### The task:
Return all of the records exactly.

### Extracted records:
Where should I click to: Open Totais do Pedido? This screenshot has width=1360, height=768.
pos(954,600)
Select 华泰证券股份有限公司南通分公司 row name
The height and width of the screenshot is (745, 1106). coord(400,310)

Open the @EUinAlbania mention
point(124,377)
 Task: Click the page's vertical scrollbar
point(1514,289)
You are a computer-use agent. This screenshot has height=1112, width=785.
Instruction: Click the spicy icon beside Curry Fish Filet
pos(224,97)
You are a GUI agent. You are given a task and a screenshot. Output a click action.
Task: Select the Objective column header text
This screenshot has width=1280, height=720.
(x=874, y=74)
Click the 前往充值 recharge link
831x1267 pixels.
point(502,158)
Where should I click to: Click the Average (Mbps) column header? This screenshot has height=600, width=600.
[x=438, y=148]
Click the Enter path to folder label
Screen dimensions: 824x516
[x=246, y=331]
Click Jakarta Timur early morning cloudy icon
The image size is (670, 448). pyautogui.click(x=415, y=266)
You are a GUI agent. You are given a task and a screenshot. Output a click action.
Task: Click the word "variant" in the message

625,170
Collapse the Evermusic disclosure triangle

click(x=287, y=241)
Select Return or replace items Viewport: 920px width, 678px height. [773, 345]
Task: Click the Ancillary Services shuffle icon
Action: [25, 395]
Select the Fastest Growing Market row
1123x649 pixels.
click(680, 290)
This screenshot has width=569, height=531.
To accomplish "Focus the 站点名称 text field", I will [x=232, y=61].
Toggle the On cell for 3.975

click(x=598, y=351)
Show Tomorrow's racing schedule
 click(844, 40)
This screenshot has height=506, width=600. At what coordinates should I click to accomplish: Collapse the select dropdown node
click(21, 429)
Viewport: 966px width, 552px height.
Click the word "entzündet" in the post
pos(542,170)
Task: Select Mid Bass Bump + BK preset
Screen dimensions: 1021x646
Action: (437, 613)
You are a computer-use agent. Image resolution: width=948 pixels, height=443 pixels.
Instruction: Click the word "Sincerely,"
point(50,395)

### Response:
Where should I click to: Open Totais do Pedido? This screenshot has width=1360, height=768.
pos(954,600)
Select 华泰证券股份有限公司南通分公司 row name
The height and width of the screenshot is (745, 1106). coord(400,310)

Open the @EUinAlbania mention
point(124,377)
 Task: Click the page's vertical scrollbar
point(1514,289)
You are a computer-use agent. This screenshot has height=1112, width=785.
Instruction: Click the spicy icon beside Curry Fish Filet
pos(224,97)
You are a GUI agent. You are given a task and a screenshot. Output a click action.
Task: Select the Objective column header text
This screenshot has width=1280, height=720.
(x=874, y=74)
Click the 前往充值 recharge link
831x1267 pixels.
point(502,158)
Where should I click to: Click the Average (Mbps) column header? This screenshot has height=600, width=600.
[x=438, y=148]
Click the Enter path to folder label
Screen dimensions: 824x516
[x=246, y=331]
Click Jakarta Timur early morning cloudy icon
The image size is (670, 448). pyautogui.click(x=415, y=266)
You are a GUI agent. You are given a task and a screenshot. Output a click action.
Task: Click the word "variant" in the message

625,170
Collapse the Evermusic disclosure triangle

click(x=287, y=241)
Select Return or replace items Viewport: 920px width, 678px height. [773, 345]
Task: Click the Ancillary Services shuffle icon
Action: [25, 395]
Select the Fastest Growing Market row
1123x649 pixels.
click(680, 290)
This screenshot has width=569, height=531.
To accomplish "Focus the 站点名称 text field", I will [x=232, y=61].
Toggle the On cell for 3.975

click(x=598, y=351)
Show Tomorrow's racing schedule
 click(844, 40)
This screenshot has height=506, width=600. At what coordinates should I click to accomplish: Collapse the select dropdown node
click(21, 429)
Viewport: 966px width, 552px height.
Click the word "entzündet" in the post
pos(542,170)
Task: Select Mid Bass Bump + BK preset
Screen dimensions: 1021x646
Action: (437, 613)
You are a computer-use agent. Image resolution: width=948 pixels, height=443 pixels.
Instruction: Click the word "Sincerely,"
point(50,395)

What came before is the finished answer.